Personal information
- Nationality: Kenyan
- Born: January 22, 1994 (age 32)
- Home town: Keringet, Kenya

Sport
- Sport: Athletics
- Event: 3000 metres steeplechase
- College team: Iona Gaels

Achievements and titles
- National finals: 2017 NCAA; 10,000 m, 6th;
- Personal bests: 3000m SC: 8:06.96 (2013); 10,000 m: 28:54.90 (2017); Marathon: 2:16:32 (2018);

Medal record
Men's athletics
Representing Kenya
African U20 Championships
| Gold medal – first place | 2011 Gaborone | 3000 m steeplechase |
World Youth Championships
| Silver medal – second place | 2011 Lille | 2000 m steeplechase |
World U20 Championships
| Silver medal – second place | 2012 Barcelona | 3000 m steeplechase |

= Gilbert Kirui =

Kenyan steeplechase runner

Gilbert Kiplangat Kirui (born 22 January 1994) is a Kenyan 3000 metre steeplechase runner. In 2011 and 2012, he was a silver medalist at both the World U18 and World U20 championships in the steeplechase.

==Biography==
Kirui was raised in Keringet, Kenya and attended Chebara Boys High School. In his first major international competition at the 2011 African Junior Athletics Championships, he won the gold medal in the steeplechase with a time of 8:25.03, and he followed that up with another steeplechase silver medal at the 2011 World Youth Championships — losing only to future Olympic gold medalist Conseslus Kipruto.

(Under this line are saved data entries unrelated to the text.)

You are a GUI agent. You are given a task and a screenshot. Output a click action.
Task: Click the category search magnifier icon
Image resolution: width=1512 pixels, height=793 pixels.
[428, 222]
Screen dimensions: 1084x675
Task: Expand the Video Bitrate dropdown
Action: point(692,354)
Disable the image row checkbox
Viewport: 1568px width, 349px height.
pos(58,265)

The next year in 2012, Kipruto and Kirui faced a rematch in the steeplechase at the 2012 World Junior Championships where they again finished 1–2, both more than 10 seconds ahead of the rest of the field.

In 2013, Kirui set his personal best of 8:06.96 at the 2013 London Diamond League, scoring his first Diamond League points as part of the 2013 season.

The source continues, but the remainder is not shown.